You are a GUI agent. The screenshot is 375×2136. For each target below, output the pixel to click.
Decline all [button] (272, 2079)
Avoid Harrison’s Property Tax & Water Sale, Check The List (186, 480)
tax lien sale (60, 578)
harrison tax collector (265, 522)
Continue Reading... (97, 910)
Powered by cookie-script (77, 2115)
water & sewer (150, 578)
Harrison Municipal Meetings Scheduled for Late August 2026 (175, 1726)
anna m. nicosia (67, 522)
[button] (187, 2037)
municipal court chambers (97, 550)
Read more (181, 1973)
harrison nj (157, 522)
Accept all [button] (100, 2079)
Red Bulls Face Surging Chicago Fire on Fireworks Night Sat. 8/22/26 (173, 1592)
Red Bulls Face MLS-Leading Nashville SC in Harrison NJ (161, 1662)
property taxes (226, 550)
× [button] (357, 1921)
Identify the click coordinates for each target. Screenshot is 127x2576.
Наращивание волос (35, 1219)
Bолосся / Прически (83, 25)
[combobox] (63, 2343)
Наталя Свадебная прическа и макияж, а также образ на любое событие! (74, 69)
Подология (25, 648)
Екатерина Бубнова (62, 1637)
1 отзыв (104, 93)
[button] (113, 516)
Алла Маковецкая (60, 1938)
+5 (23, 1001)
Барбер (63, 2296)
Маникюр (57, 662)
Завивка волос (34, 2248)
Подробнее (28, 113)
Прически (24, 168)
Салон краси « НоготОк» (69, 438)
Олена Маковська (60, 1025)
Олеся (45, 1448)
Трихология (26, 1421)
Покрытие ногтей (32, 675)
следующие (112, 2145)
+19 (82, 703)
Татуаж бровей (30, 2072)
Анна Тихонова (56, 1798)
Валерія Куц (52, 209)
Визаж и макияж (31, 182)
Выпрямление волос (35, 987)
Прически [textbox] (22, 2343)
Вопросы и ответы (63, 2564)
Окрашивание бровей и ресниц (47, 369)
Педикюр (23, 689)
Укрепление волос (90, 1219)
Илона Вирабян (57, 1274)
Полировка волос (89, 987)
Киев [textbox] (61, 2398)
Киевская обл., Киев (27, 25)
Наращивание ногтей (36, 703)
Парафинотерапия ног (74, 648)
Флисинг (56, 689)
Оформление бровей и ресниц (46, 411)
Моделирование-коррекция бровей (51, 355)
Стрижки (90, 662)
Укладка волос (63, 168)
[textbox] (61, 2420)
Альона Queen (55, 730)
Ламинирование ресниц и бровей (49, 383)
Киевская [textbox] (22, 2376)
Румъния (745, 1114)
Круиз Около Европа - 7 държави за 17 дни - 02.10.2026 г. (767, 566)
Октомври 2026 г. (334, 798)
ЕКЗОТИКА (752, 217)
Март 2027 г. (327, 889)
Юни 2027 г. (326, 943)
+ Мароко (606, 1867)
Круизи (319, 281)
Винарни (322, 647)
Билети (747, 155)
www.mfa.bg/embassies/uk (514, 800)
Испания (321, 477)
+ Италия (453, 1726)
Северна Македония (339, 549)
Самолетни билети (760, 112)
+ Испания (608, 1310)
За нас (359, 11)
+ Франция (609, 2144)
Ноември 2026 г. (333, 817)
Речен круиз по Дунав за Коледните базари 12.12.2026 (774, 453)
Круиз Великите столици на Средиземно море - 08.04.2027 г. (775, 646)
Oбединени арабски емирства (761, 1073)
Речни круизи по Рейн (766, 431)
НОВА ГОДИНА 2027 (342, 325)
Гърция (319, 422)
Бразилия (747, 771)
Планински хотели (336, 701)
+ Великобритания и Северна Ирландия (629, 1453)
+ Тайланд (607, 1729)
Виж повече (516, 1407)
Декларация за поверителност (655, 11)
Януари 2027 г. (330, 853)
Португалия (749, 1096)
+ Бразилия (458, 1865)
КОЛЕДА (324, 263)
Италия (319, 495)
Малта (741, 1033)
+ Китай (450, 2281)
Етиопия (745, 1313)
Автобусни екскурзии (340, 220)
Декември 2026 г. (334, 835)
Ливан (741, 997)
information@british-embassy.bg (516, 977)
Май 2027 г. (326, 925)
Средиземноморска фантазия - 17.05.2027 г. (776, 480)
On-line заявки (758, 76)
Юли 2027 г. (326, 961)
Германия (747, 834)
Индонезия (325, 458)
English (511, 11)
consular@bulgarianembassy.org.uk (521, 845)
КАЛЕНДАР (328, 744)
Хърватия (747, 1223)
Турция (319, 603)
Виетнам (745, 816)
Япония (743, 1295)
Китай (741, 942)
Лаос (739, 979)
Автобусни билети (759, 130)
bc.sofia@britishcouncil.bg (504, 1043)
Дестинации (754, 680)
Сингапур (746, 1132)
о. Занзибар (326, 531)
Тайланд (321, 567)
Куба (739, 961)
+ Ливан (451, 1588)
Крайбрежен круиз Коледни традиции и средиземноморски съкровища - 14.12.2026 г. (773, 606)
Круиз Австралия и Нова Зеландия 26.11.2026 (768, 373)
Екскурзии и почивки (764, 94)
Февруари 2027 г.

......

• _WHAT THIS TASK INVOLVES_
From the listing above, return the lines starting at the one with "[textbox] (61, 2420)" and ending at the one with "Ливан (741, 997)", both kept, exactly as they appear and nothing more.

• _ANSWER TO THE EXERCISE_
[textbox] (61, 2420)
Альона Queen (55, 730)
Ламинирование ресниц и бровей (49, 383)
Киевская [textbox] (22, 2376)
Румъния (745, 1114)
Круиз Около Европа - 7 държави за 17 дни - 02.10.2026 г. (767, 566)
Октомври 2026 г. (334, 798)
ЕКЗОТИКА (752, 217)
Март 2027 г. (327, 889)
Юни 2027 г. (326, 943)
+ Мароко (606, 1867)
Круизи (319, 281)
Винарни (322, 647)
Билети (747, 155)
www.mfa.bg/embassies/uk (514, 800)
Испания (321, 477)
+ Италия (453, 1726)
Северна Македония (339, 549)
Самолетни билети (760, 112)
+ Испания (608, 1310)
За нас (359, 11)
+ Франция (609, 2144)
Ноември 2026 г. (333, 817)
Речен круиз по Дунав за Коледните базари 12.12.2026 (774, 453)
Круиз Великите столици на Средиземно море - 08.04.2027 г. (775, 646)
Oбединени арабски емирства (761, 1073)
Речни круизи по Рейн (766, 431)
НОВА ГОДИНА 2027 (342, 325)
Гърция (319, 422)
Бразилия (747, 771)
Планински хотели (336, 701)
+ Великобритания и Северна Ирландия (629, 1453)
+ Тайланд (607, 1729)
Виж повече (516, 1407)
Декларация за поверителност (655, 11)
Януари 2027 г. (330, 853)
Португалия (749, 1096)
+ Бразилия (458, 1865)
КОЛЕДА (324, 263)
Италия (319, 495)
Малта (741, 1033)
+ Китай (450, 2281)
Етиопия (745, 1313)
Автобусни екскурзии (340, 220)
Декември 2026 г. (334, 835)
Ливан (741, 997)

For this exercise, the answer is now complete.